Delegados e peritos da PF avaliam que as medidas adotadas pelo ministro são incomuns em processos de investigação e podem comprometer o desdobramento do inquérito. A mais recente delas, revelada pela jornalista Julia Duailibi, da TV Globo, reduziu de cinco para dois dias o prazo previsto para a Polícia Federal colher os depoimentos dos envolvidos no caso.

Com a mudança, a PF passa a ter menos tempo para ouvir investigados considerados centrais para a apuração.

Além disso, outra decisão de Dias Toffoli, tomada nesta semana, determinou os peritos responsáveis pela análise de todo o material apreendido na operação, incluindo celulares que estão sob a custódia da PGR. Os aparelhos, segundo investigadores, sequer estão com a Polícia Federal, o que retira da corporação a autonomia.

Fontes da PF ouvidas pela reportagem afirmam que peritos ainda não tiveram acesso aos materiais apreendidos. Entre os profissionais escolhidos por Toffoli há nomes reconhecidos pela alta capacidade técnica e ampla experiência, mas que, até o momento, também não conseguiram iniciar o trabalho.

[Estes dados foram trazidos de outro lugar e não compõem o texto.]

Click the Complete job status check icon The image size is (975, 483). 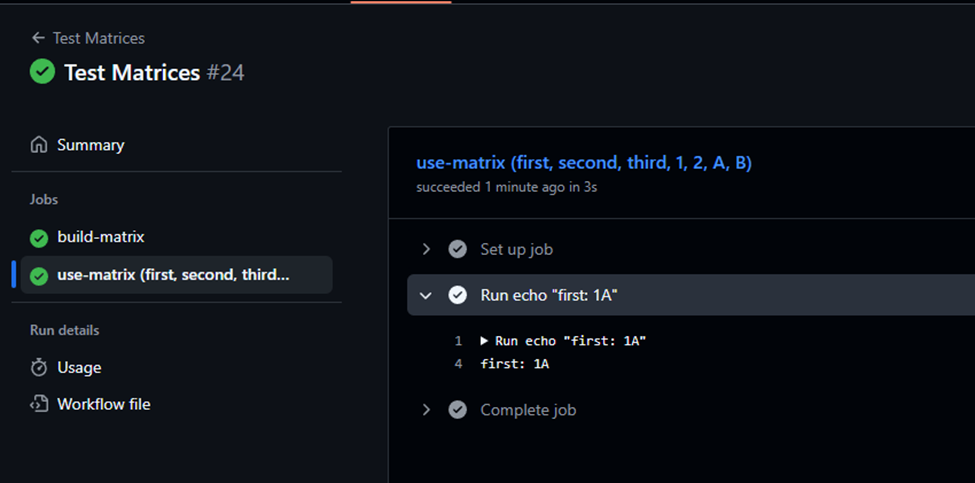tap(457, 410)
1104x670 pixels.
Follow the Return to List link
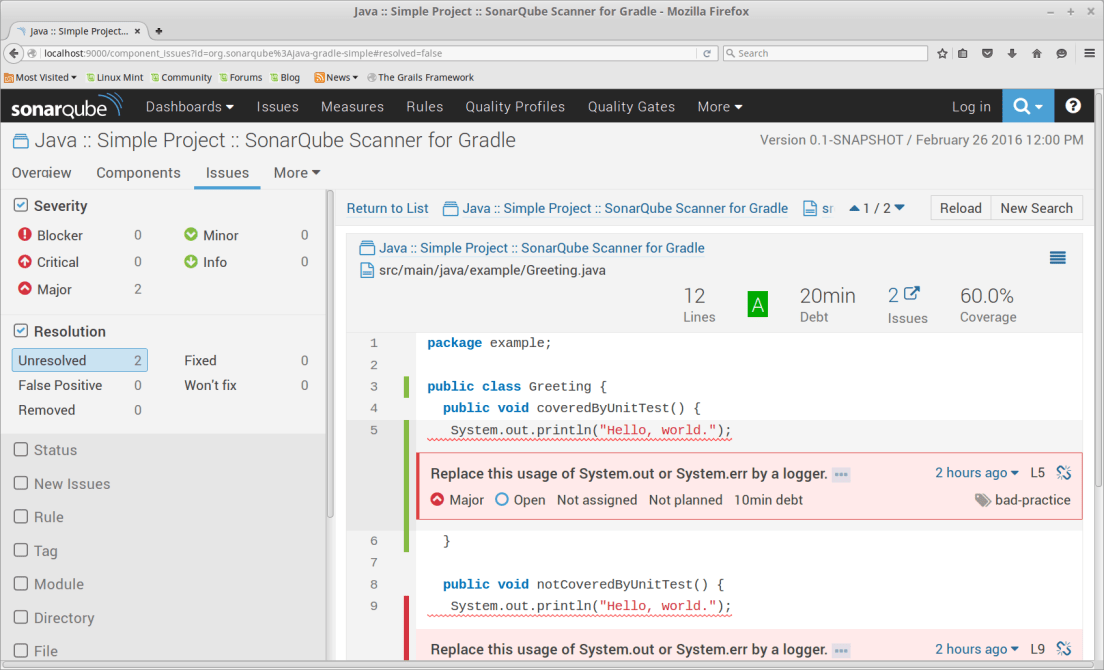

Investigadores alertam que a demora pode colocar em risco toda a operação. A principal preocupação está na extração de dados dos celulares, considerados fundamentais para o avanço das investigações. Segundo a PF, com o passar do tempo, alguns sistemas operacionais podem apagar dados automaticamente ou dificultar a recuperação das informações.

Outro ponto levantado é a falta de clareza sobre a forma de armazenamento dos aparelhos. A Polícia Federal afirma não saber exatamente onde os celulares estão, se permaneceram lacrados, se foram ligados ou se sofreram qualquer tipo de interferência externa. Caso um celular seja ligado, o titular da conta pode apagar dados remotamente.

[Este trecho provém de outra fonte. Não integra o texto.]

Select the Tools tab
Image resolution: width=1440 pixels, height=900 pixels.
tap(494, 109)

Até agora, a única informação oficial é que os aparelhos apreendidos estão sob custódia da Procuradoria-Geral da República. A PF recolheu diversos notebooks e outros equipamentos eletrônicos, mas concentra sua maior preocupação em três celulares específicos, os de Daniel Vorcaro, do investidor Nelson Tanuri e do cunhado de Vorcaro, Fabiano Zettel.

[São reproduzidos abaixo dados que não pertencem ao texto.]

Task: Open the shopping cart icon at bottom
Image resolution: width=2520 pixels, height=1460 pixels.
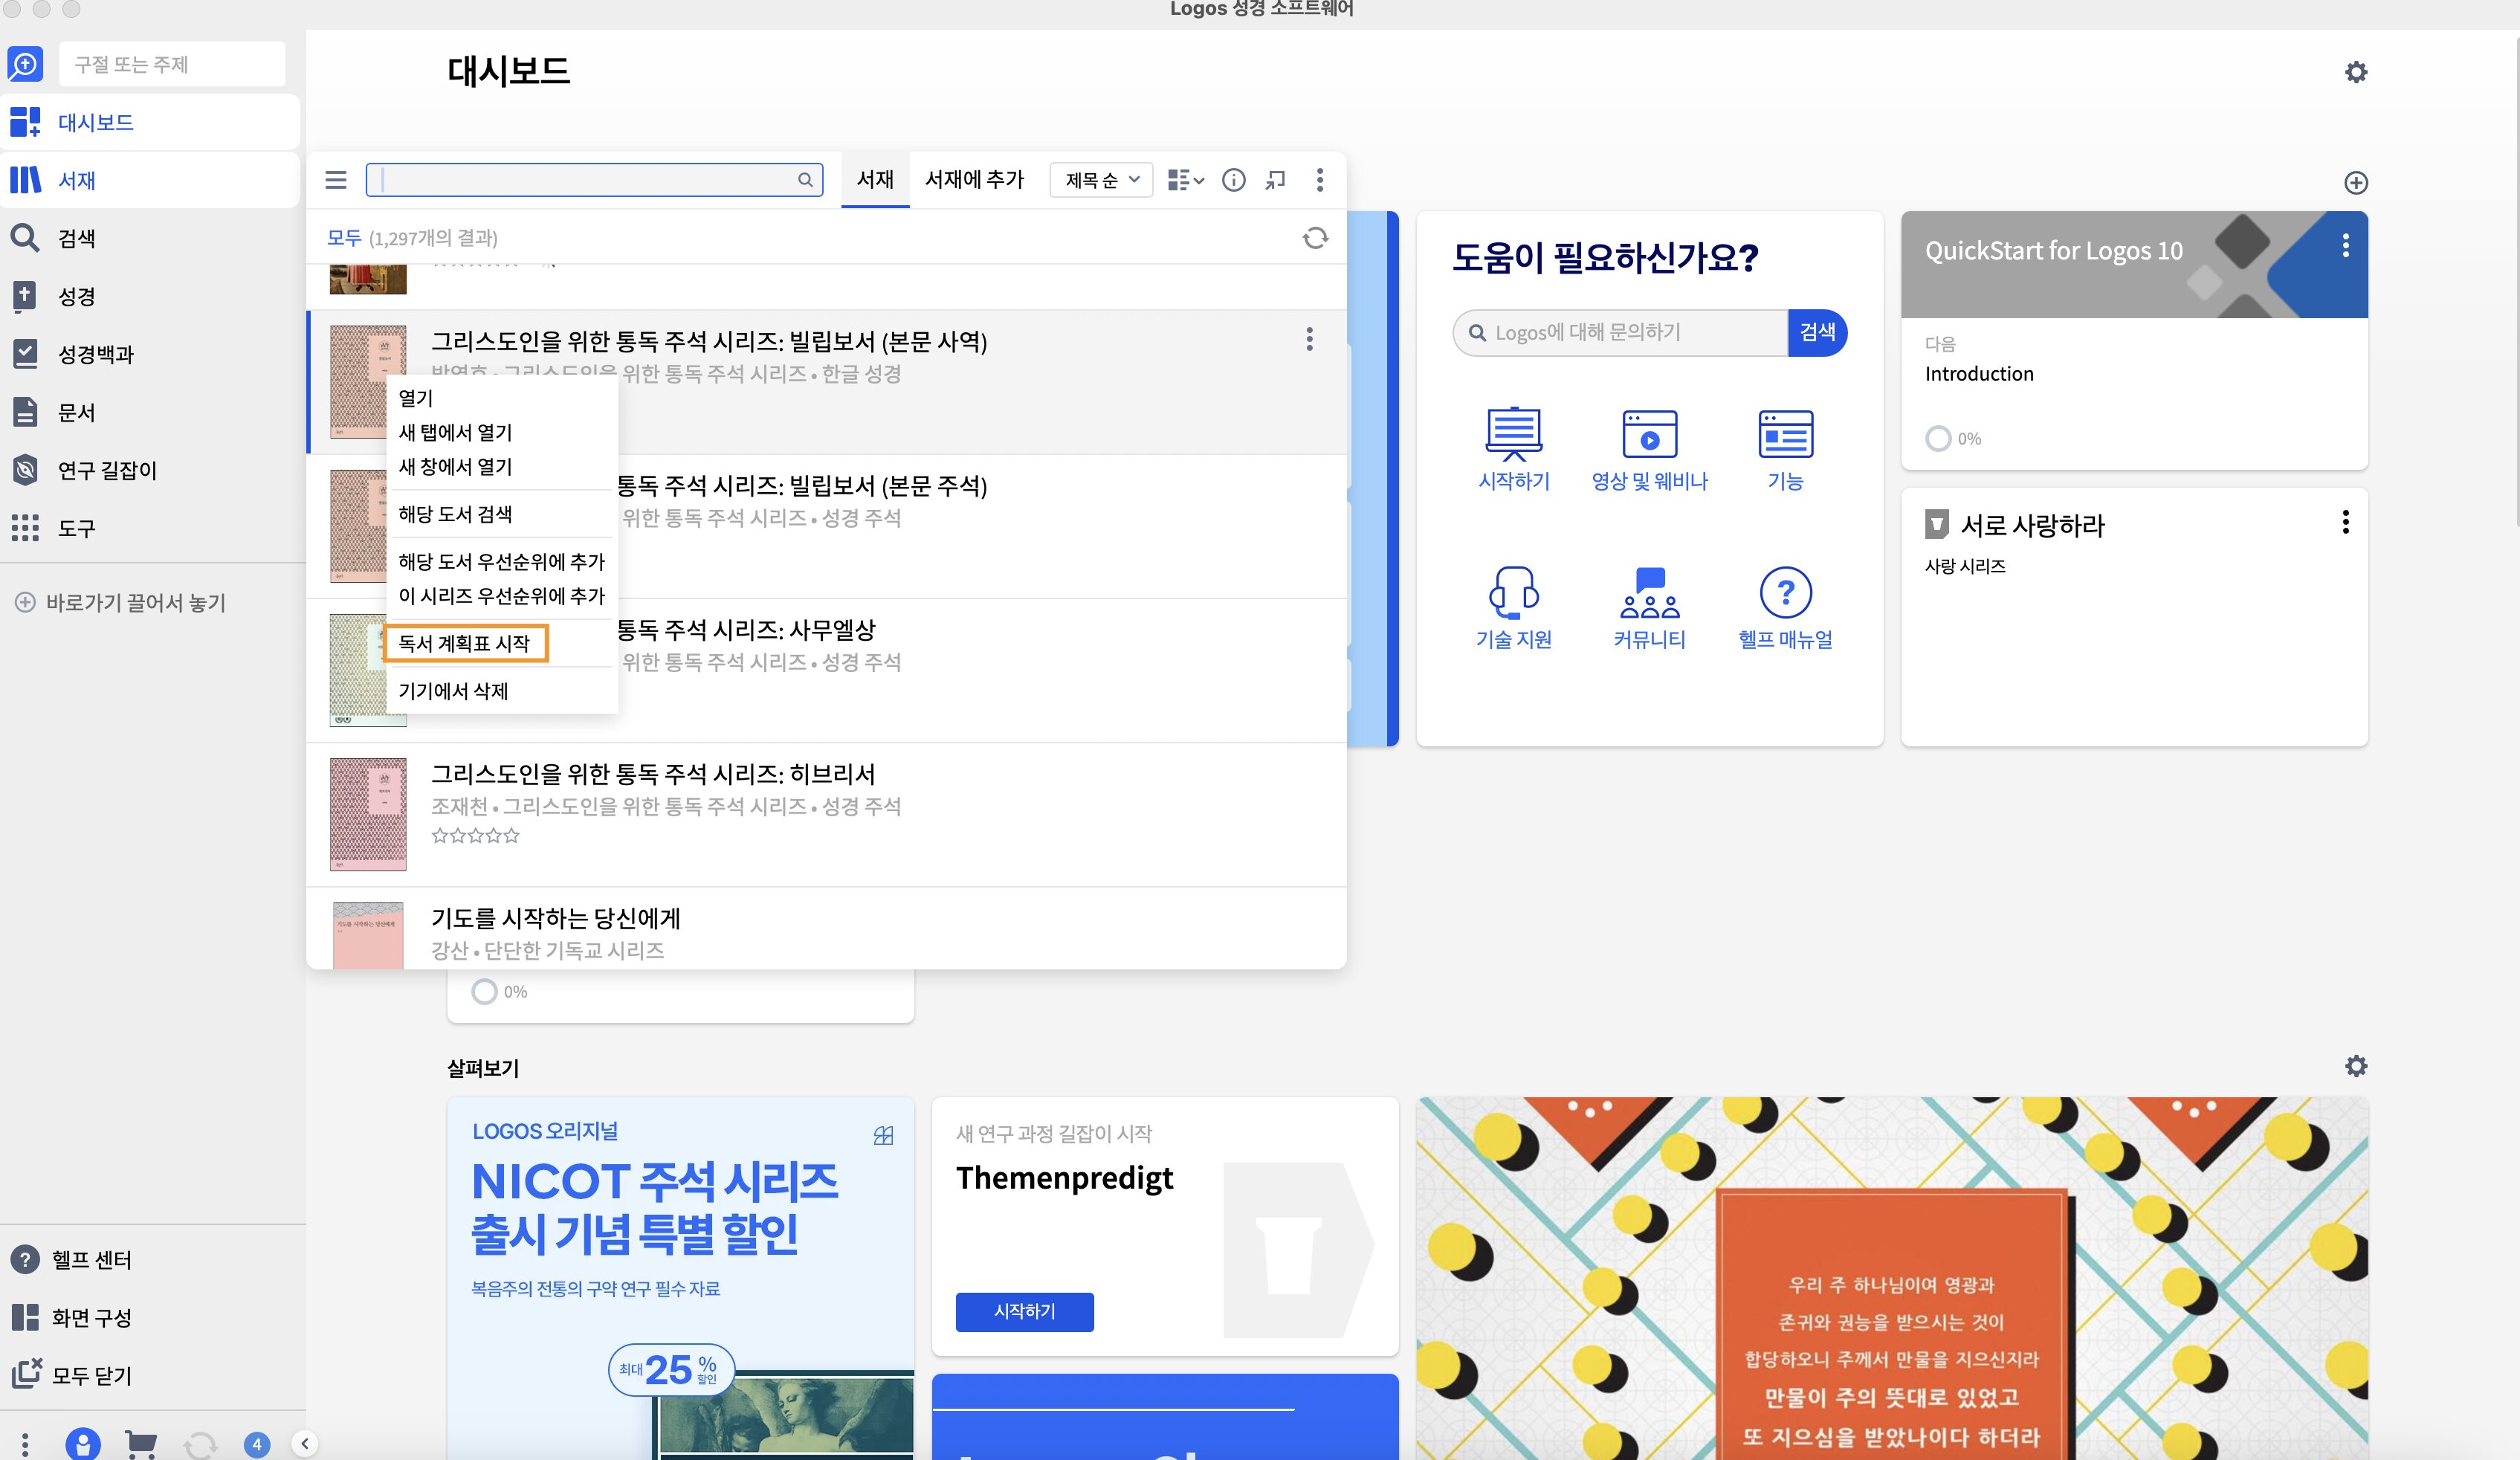Action: tap(141, 1444)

Apesar das críticas, investigadores reconhecem que os peritos nomeados por Toffoli são profissionais técnicos, Um deles, inclusive, foi responsável pela criação de um software utilizado atualmente pela Polícia Federal para extração e transcrição de dados e áudios, ferramenta que já foi empregada nas investigações da trama golpista.

A tecnologia utilizada pela Polícia Federal é considerada uma das mais avançadas do país e permite, em alguns casos, acessar dados de celulares mesmo com os aparelhos desligados e sem necessidade de senha.

Há expectativa de que os peritos consigam ter acesso aos aparelhos ainda nesta quarta-feira, mas, até o momento, isso não ocorreu. Os celulares seguem sob custódia da PGR por determinação do ministro Dias Toffoli.